The present retrospective study reports the ECMO activity of our ICU and its evolution regarding COVID-19 patients with severe ARDS, their characteristics, patient outcomes, and differences that may have occurred during different waves of the pandemic.
2. Materials and Methods
2.1. Study Design
Our ICU normally holds 30 beds divided into 4 functional sectors, including one that specializes in intensive cardiovascular medicine which supports approximately 50 patients per year with ECMO. In addition, a mobile ECMO unit provides care, support, and retrieval for several regional hospitals in Switzerland. Forty-one patients were included in the analysis who had a confirmed SARS-CoV-2 infection based on a positive nasopharyngeal and/or endobronchial PCR test and were supported with ECMO (veno-venous or veno-arterial ECMO) in the context of refractory ARDS or cardiogenic shock (e.g., myocarditis or pulmonary embolism). Data from 10 patients treated in our ICU which was previously reported in a retrospective cohort study [3] were also included in this study. Medical management evolved during the pandemic according to international guidelines, including specific treatments for COVID-19. Hydroxychloroquine and the lopinavir/ritonavir combination used systematically in our department during the first wave were initially replaced with remdesivir and then with dexamethasone and tociluzimab during the second wave. When indicated, the Meduri protocol [8] was used.

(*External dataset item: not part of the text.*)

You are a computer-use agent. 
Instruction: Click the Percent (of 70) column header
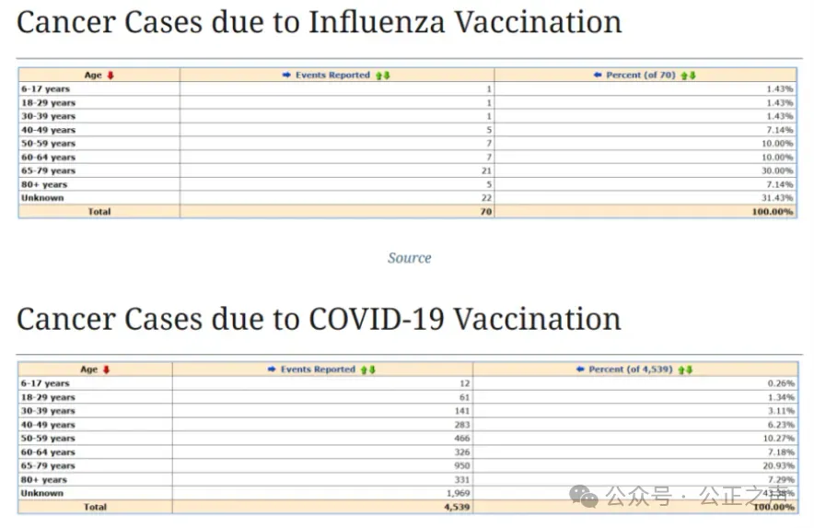click(641, 76)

The Cantonal Ethics Commission for Human Research approved this study and waived the requirement for informed consent (BASEC number: 2020-00917).
2.2. ECMO Organization
Switzerland is a federal country. Responsibilities for managing the health system are shared between the Swiss Confederation and cantonal authorities. The Confederation sets the regulatory framework and notably manages compulsory health insurance and the fight against communicable diseases. Cantons apply the federal regulations but have vast competences in the health field, particularly regarding hospital care, advanced medicine, the exercise of health professions, and disease prevention. Each canton had to organize itself to address a significant influx of patients during the first wave. However, the burden differed significantly between cantons, and some were more quickly and severely impacted by the pandemic. A national coordination in intensive care medicine was established quickly to identify the number of ICU beds across the country; however, it was only during the second wave that this coordination unit was commissioned to help transfer patients from overburdened centers to other centers with more available beds.

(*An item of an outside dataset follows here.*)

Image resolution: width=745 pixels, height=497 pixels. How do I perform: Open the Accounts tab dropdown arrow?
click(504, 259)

Regarding ECMO activity, guidelines were edited and nationally distributed under the guidance of the Swiss Society of Intensive Medicine. A formal network with non-ECMO centers was therefore established. Practices were standardized which allowed centers to nationally organize cannulations and transfers of critical patients to ECMO centers.
In our center, the ECMO team included two intensivist consultants who are experts in the cannulation and management of ECMO patients. They set up 24/7 ECMO on-call duties and trained a younger physician in this expertise during the first wave, which enabled him to join this ECMO team during subsequent waves. In addition, the team included 10 nurses who were specifically trained in the care of ECMO patients.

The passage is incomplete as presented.